* **YOUR TASK**:
Pictures excluded, please transcribe exactly the lines from the one with "Given: Jump to WeiserBucks quoted post arrow" through the end of the records below, and nothing more.

* **AVAILABLE DATA**:
□ □ □
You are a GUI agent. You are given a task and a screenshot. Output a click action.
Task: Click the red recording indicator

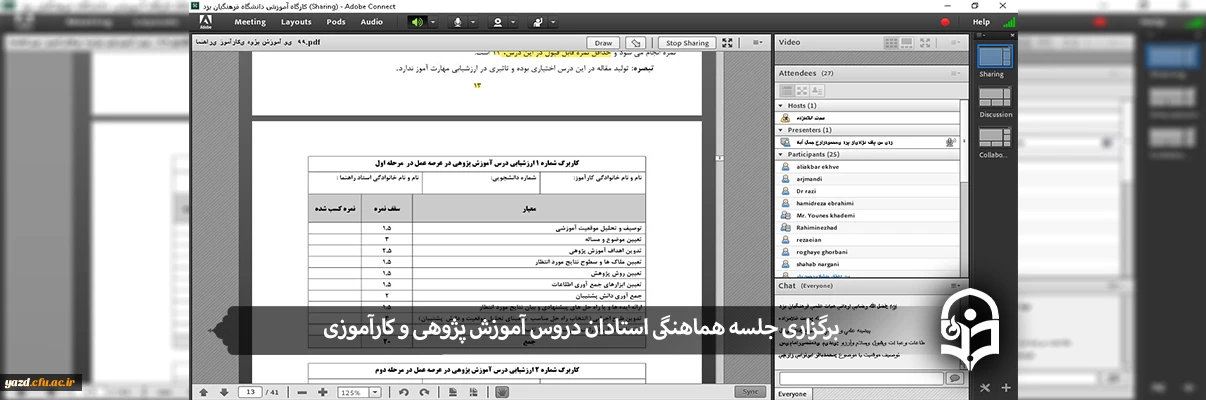tap(945, 21)
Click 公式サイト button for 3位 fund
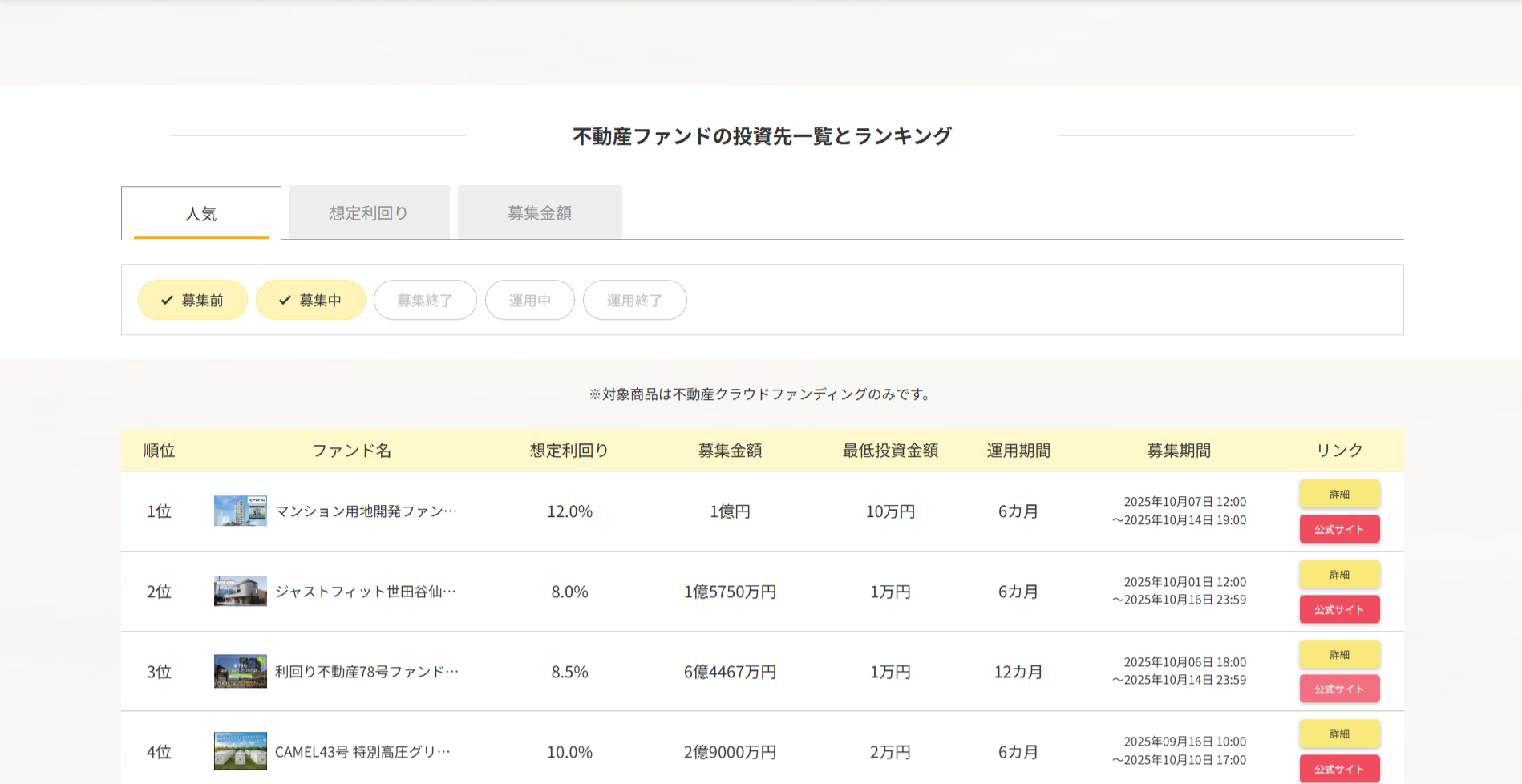 click(x=1339, y=689)
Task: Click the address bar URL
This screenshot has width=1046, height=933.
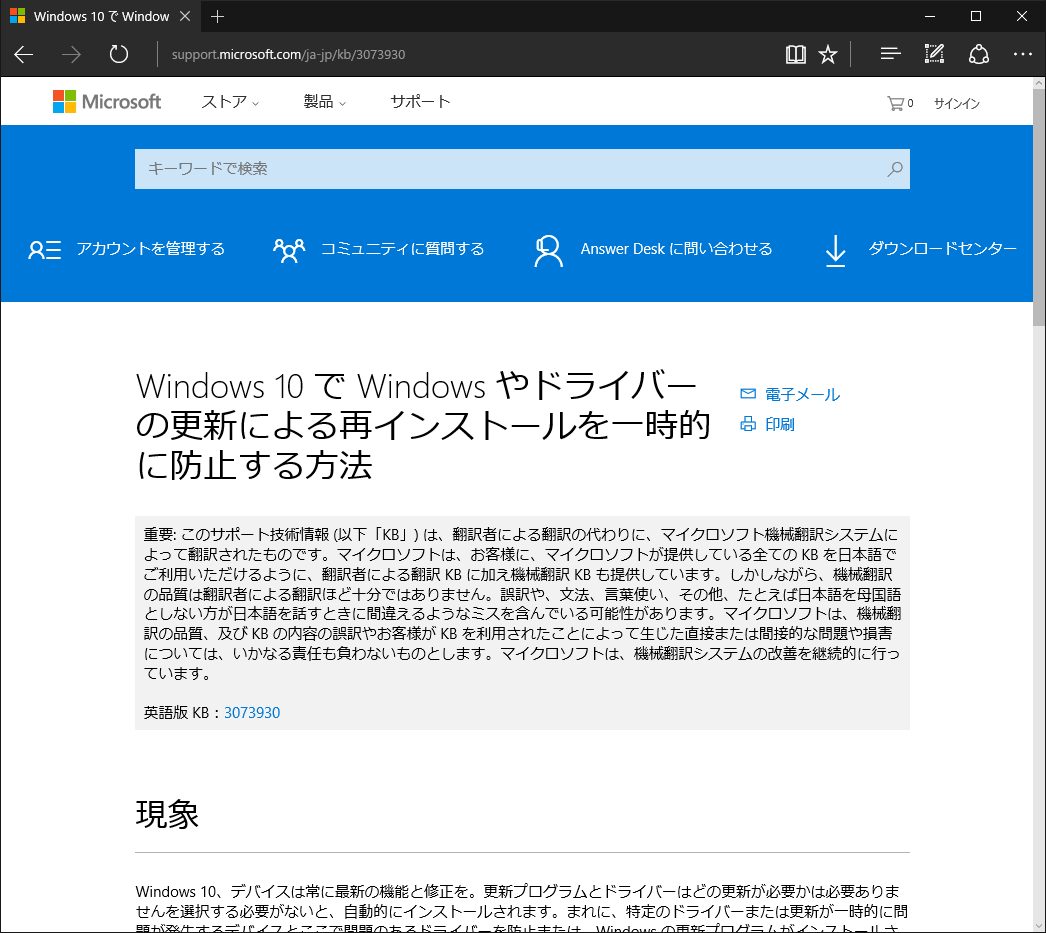Action: (288, 54)
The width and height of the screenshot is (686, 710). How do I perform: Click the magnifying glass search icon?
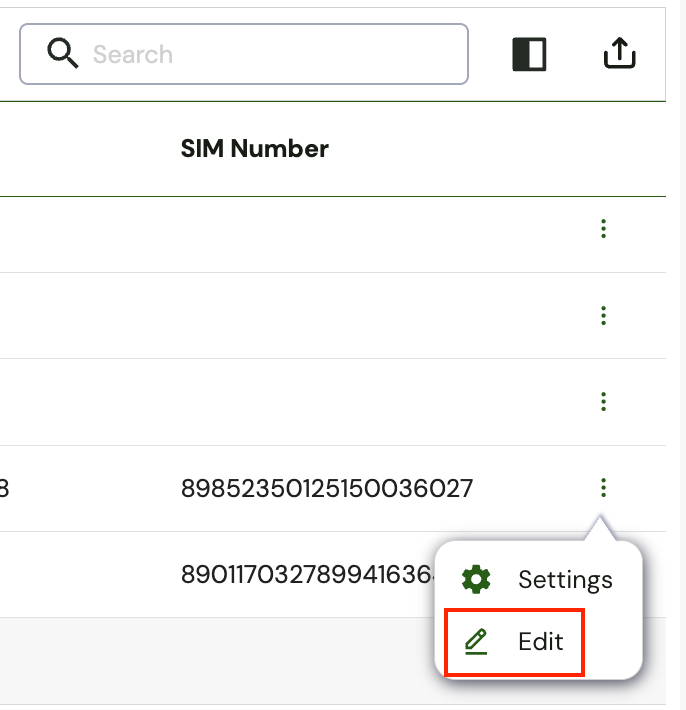pos(62,53)

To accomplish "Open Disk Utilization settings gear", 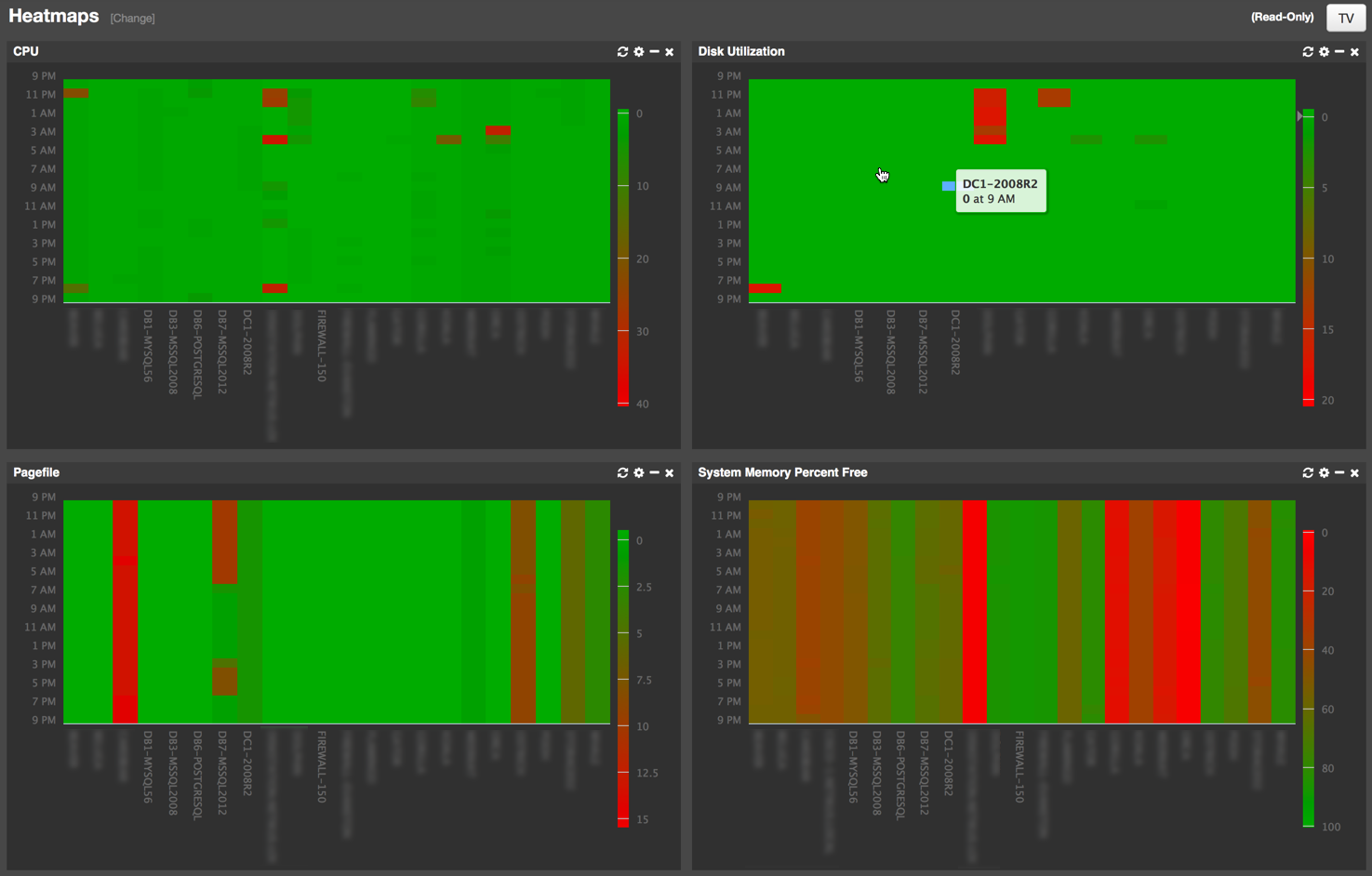I will [1324, 52].
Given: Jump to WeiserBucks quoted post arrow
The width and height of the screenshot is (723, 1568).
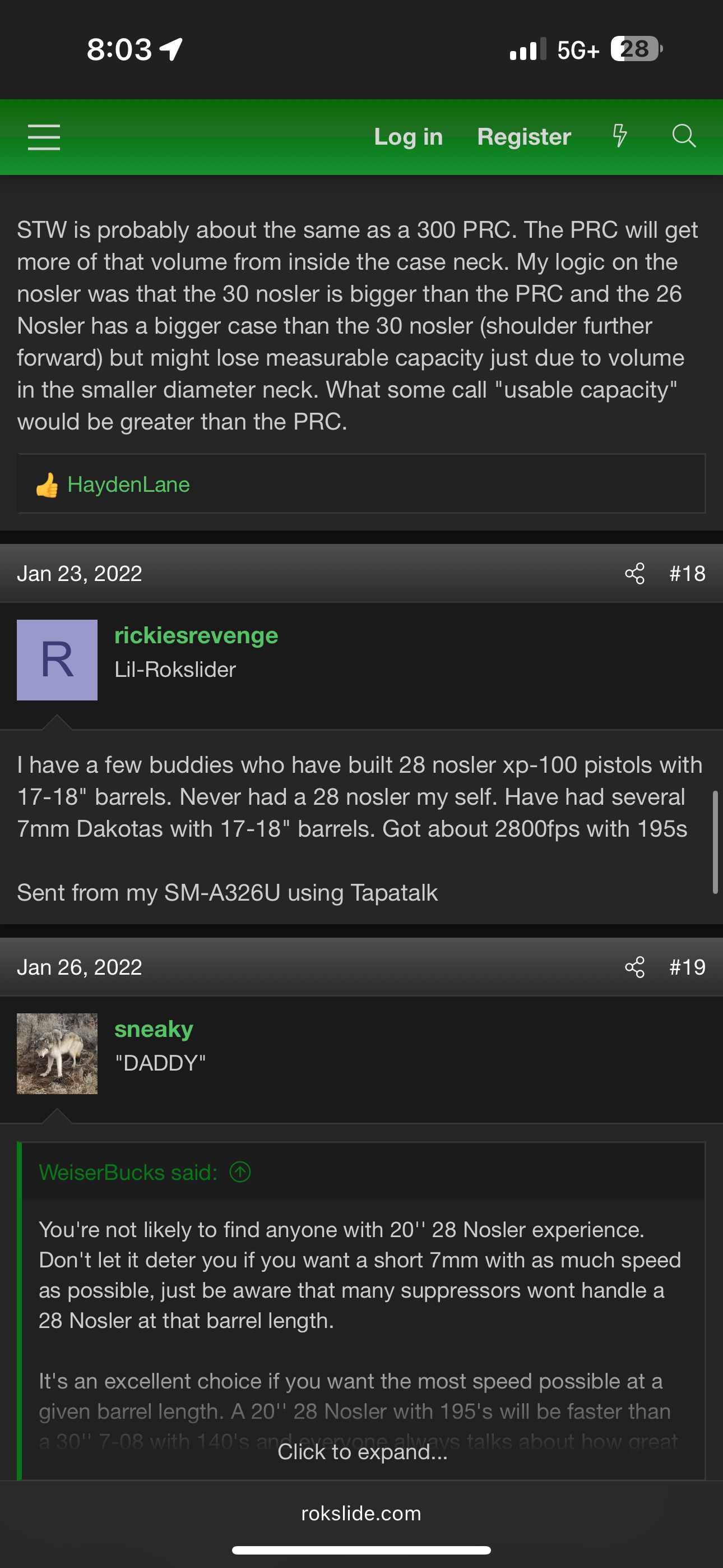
□ □ □
* **TASK OUTPUT**:
Given: Jump to WeiserBucks quoted post arrow
The width and height of the screenshot is (723, 1568).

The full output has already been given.